TASK TO CARRY OUT: Only the number is wanted: tally the lines below that contain the word "Accept".
SUPPLIED MATERIAL: Begin
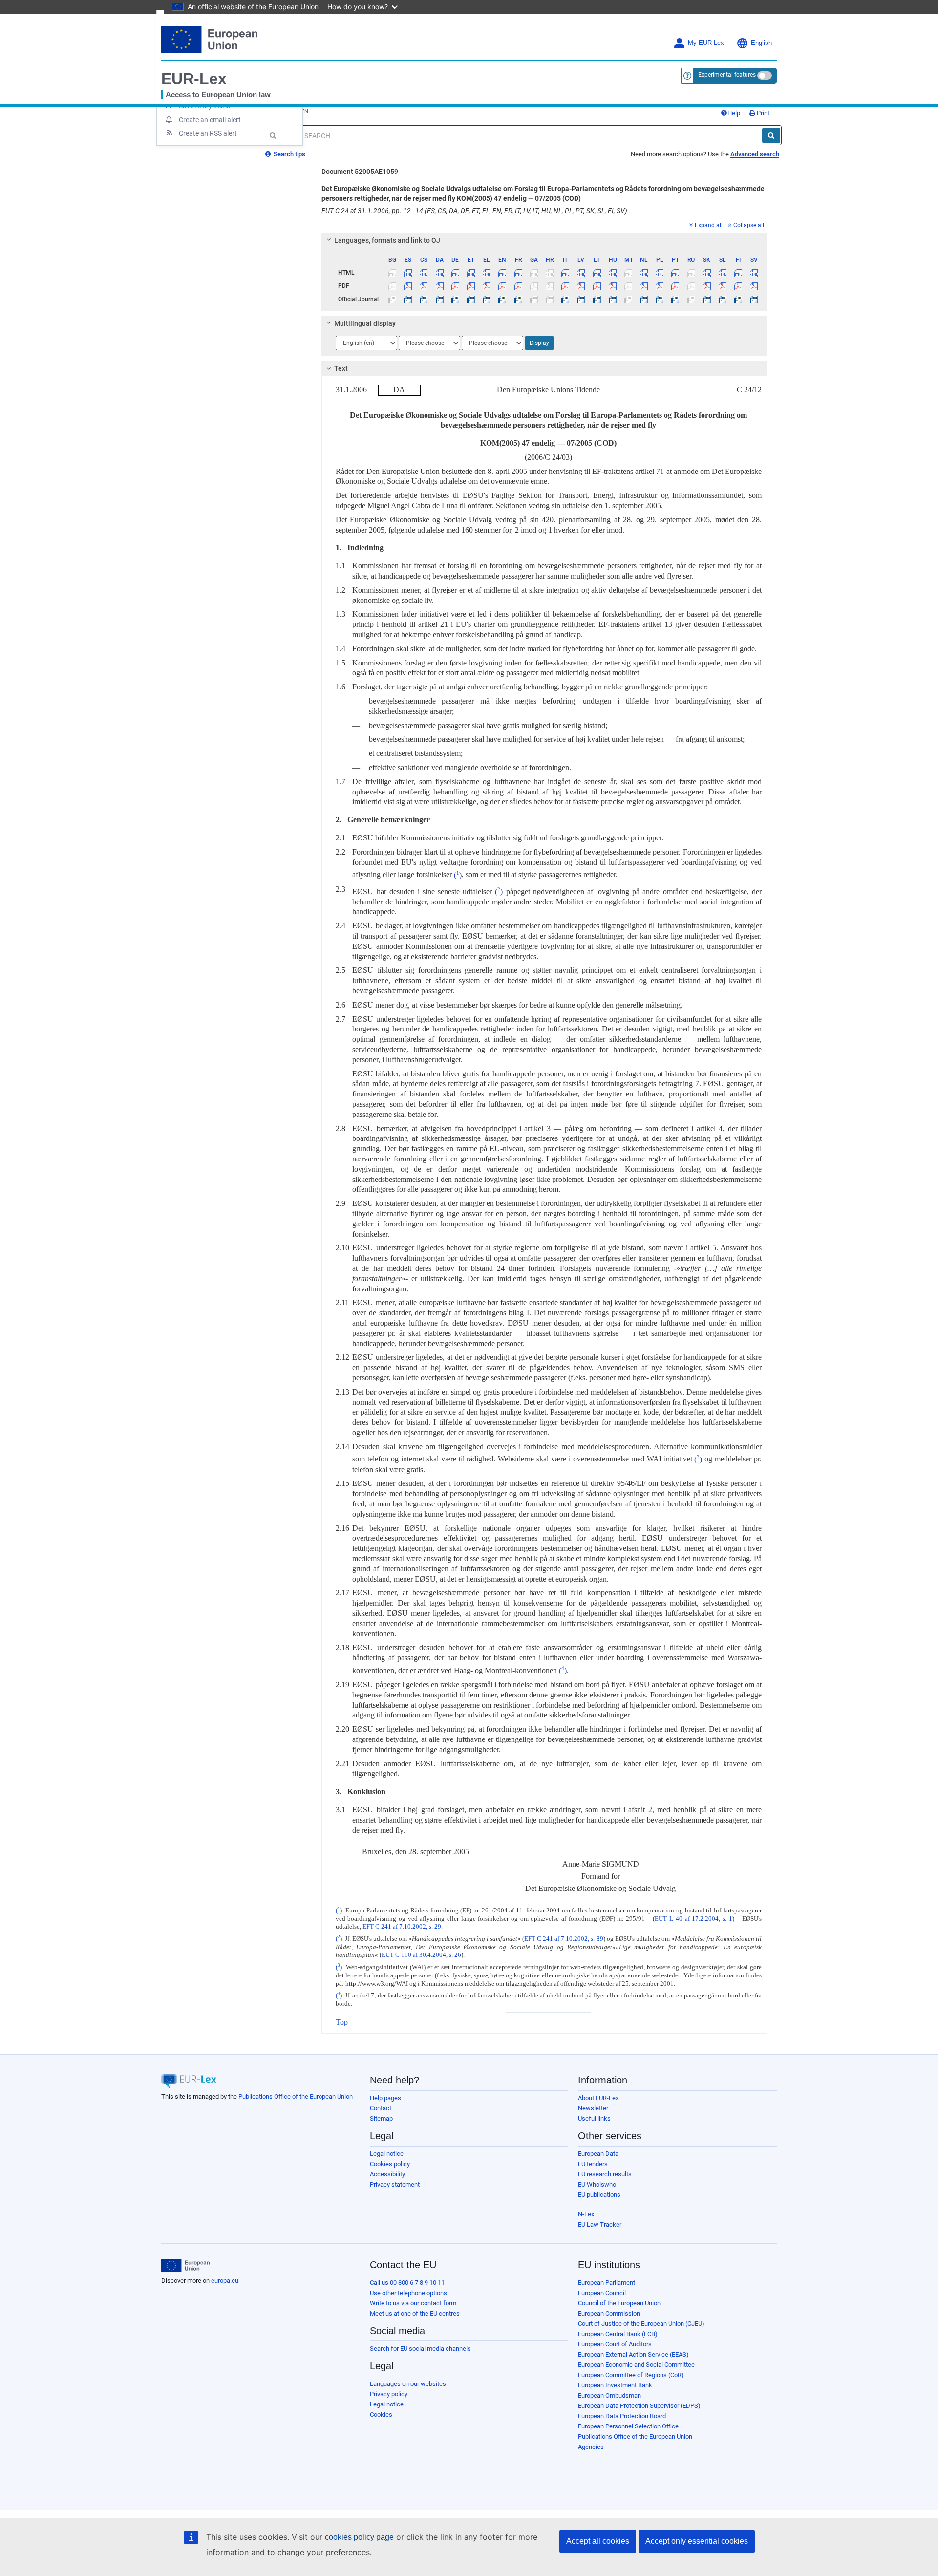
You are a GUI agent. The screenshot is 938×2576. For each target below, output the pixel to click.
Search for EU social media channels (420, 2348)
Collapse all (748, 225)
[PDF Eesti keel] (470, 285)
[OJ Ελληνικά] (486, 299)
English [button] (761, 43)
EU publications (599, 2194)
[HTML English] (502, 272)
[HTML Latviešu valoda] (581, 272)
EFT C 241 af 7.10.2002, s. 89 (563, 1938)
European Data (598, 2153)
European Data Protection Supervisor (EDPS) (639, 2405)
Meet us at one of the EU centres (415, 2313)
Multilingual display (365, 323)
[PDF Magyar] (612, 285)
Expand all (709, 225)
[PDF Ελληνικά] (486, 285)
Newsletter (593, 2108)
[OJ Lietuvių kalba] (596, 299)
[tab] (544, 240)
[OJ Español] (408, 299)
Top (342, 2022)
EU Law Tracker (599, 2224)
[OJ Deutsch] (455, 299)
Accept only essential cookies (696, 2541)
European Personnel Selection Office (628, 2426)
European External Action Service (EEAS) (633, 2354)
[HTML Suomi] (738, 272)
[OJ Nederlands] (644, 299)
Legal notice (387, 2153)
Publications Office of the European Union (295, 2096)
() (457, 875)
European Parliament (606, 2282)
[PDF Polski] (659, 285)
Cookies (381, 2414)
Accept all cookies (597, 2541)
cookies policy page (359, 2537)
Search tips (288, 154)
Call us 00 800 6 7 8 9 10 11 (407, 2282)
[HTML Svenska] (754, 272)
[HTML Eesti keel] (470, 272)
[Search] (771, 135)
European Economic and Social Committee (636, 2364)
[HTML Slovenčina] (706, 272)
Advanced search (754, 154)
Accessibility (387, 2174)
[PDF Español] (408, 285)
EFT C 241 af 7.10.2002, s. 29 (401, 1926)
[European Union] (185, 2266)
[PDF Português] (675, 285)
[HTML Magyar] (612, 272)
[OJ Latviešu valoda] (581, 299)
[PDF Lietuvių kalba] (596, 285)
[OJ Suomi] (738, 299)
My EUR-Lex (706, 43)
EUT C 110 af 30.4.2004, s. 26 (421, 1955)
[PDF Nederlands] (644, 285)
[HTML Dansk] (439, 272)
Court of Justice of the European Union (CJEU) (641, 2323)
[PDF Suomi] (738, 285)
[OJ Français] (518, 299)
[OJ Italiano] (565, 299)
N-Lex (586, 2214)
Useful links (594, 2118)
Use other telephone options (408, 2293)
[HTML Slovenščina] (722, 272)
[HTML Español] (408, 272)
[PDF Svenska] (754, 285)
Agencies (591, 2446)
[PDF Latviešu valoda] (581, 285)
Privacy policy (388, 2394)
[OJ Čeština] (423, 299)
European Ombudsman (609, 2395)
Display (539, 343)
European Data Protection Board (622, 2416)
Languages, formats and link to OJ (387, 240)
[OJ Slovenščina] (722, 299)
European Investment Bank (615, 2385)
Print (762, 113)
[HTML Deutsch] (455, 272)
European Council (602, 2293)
SUPPLIED MATERIAL: End
EXERCISE RESULT: 2